À l’occasion de l’exposition Peintures des lointains. La collection du musée du quai Branly-Jacques Chirac (30 janvier 2018 – 6 janvier 2019), le musée du quai Branly-Jacques Chirac s’associe avec le Palais de la porte Dorée pour organiser, en partenariat avec le centre François-Georges Pariset – Université Bordeaux-Montaigne, un colloque sur la notion d’ « arts coloniaux ». Ce colloque pluridisciplinaire, au croisement de l’histoire de l’art, de la sociologie des institutions et des études postcoloniales, se propose d’interroger la circulation des artistes et des artefacts entre la France et les territoires de son Empire, comme support pour une réflexion sur la relation coloniale.

Annonce

Présentation

L’objectif est de mieux cerner la production artistique et artisanale en situation coloniale et cela dans une acceptation large, qu’il s’agisse d’artefacts produits par des artistes issus des populations colonisées ou par des artistes originaires de métropole. Pour ce faire, plusieurs axes ont été retenus, afin d’interroger les catégories d’artefacts et les paradigmes qui sous-tendent leur production, leurs auteurs et leur statut, leurs promoteurs et leurs modes de diffusion, ainsi que les phénomènes de domination et d’appropriation qui ont pu s’exercer dans le domaine artistique et culturel.

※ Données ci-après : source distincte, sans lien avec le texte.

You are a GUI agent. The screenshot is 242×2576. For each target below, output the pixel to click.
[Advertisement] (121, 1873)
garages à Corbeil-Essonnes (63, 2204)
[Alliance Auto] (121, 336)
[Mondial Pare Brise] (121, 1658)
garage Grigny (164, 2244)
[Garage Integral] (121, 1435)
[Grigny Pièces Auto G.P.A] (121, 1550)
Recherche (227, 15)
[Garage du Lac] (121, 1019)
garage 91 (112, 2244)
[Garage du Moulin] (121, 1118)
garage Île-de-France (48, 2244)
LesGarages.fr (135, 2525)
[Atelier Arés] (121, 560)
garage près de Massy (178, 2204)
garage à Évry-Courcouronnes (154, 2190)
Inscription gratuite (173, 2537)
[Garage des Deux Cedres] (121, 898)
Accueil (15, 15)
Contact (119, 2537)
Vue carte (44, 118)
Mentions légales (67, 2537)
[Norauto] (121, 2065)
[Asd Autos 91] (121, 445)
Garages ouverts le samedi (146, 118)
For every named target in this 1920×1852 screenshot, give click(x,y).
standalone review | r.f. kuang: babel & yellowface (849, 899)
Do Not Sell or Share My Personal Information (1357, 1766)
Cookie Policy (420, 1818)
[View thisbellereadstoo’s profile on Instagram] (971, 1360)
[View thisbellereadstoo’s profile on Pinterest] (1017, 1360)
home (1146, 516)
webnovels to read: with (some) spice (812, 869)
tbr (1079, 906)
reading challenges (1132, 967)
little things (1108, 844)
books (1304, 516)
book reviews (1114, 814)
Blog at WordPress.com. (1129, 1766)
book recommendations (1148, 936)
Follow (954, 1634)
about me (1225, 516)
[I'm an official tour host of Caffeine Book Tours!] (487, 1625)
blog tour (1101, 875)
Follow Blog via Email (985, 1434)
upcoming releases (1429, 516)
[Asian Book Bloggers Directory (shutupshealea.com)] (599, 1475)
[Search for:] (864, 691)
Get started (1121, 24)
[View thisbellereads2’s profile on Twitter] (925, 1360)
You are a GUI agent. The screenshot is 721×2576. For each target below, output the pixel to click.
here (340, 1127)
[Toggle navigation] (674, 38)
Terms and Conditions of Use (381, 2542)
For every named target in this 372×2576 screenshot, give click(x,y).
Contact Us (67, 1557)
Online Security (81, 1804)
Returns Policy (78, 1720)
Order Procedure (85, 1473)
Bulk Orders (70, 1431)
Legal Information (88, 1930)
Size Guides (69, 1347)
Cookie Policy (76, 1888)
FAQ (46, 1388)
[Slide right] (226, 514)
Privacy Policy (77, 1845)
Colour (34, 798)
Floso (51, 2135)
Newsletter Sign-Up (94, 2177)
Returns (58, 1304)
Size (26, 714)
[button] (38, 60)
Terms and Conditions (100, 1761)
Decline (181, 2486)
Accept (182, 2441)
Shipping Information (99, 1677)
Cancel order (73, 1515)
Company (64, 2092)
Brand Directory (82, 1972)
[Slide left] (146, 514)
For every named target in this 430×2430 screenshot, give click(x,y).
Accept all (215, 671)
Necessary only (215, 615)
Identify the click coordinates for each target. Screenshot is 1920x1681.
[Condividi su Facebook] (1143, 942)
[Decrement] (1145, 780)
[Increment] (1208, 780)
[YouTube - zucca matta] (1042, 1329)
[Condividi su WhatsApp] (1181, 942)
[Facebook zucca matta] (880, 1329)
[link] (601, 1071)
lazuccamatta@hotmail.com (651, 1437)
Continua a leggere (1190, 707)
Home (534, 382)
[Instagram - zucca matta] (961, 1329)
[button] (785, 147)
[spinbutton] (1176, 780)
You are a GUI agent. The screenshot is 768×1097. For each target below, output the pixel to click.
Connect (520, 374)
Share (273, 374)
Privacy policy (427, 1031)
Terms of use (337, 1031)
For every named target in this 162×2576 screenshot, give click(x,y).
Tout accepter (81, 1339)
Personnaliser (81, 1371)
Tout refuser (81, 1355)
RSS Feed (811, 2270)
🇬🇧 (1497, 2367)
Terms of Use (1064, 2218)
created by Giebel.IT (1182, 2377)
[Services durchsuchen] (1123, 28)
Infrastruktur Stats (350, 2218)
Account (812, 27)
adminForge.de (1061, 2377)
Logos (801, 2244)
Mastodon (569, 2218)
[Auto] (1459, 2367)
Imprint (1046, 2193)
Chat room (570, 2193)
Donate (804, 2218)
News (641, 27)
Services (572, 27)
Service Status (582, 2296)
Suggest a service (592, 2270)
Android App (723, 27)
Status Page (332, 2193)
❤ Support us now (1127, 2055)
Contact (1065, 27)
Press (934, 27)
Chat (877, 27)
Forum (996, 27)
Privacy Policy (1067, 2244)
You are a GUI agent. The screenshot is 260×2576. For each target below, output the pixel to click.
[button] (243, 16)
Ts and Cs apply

Tous ces aspects sont envisagés sous l’angle des réseaux de circulation de personnes, d’artefacts et de concepts, dans une pluralité de mouvements qui ne répondent pas à un schéma univoque.

Programme

Mercredi 10 octobre 2018

Auditorium

Etablissement public du Palais de la porte Dorée 9h00 Accueil

  • 9h15 – 9h45 Introduction par Benjamin Stora, président du comité scientifique, Palais de la Porte Dorée (à confimer)
  • Introduction du colloque par le comité scientifique

Définir et imposer des modèles : formes et déclinaisons

L’histoire coloniale débute par une phase expansionniste à laquelle succède l’assimilation des territoires conquis, ce qu’Ashis Nandy nomme la « seconde colonisation » (L’Ennemi intime, 1983-2007), celle des esprits ; or il rappelle aussi que les esprits des colonisés qui ont été transformés à leur tour... Le colonisateur assoit son emprise sur ses nouvelles possessions par une série de mesures destinées à renforcer son pouvoir et à transformer les sociétés sous son ascendant selon un argument civilisateur. Ainsi se produisent dans les sociétés colonisées une série de bouleversements dans les domaines religieux, politique, économique, social, culturel. Identifier les formes de continuités comme de mutations dans le champ de la création artistique amène à questionner les modèles qui les guident, particulièrement en termes de circulation des images. Afin de saisir quelques aspects du recours aux images par le colonisateur pour tenter d’imposer son hégémonie, il sera ici question des acteurs tout comme des lieux d’élaboration de nouvelles formes d’artefacts à l’époque coloniale dans le domaine de l’art et de l’artisanat, mais aussi des supports qui permettent l’extension de ces modèles à plus vaste échelle, voire leur assimilation dans la société colonisatrice.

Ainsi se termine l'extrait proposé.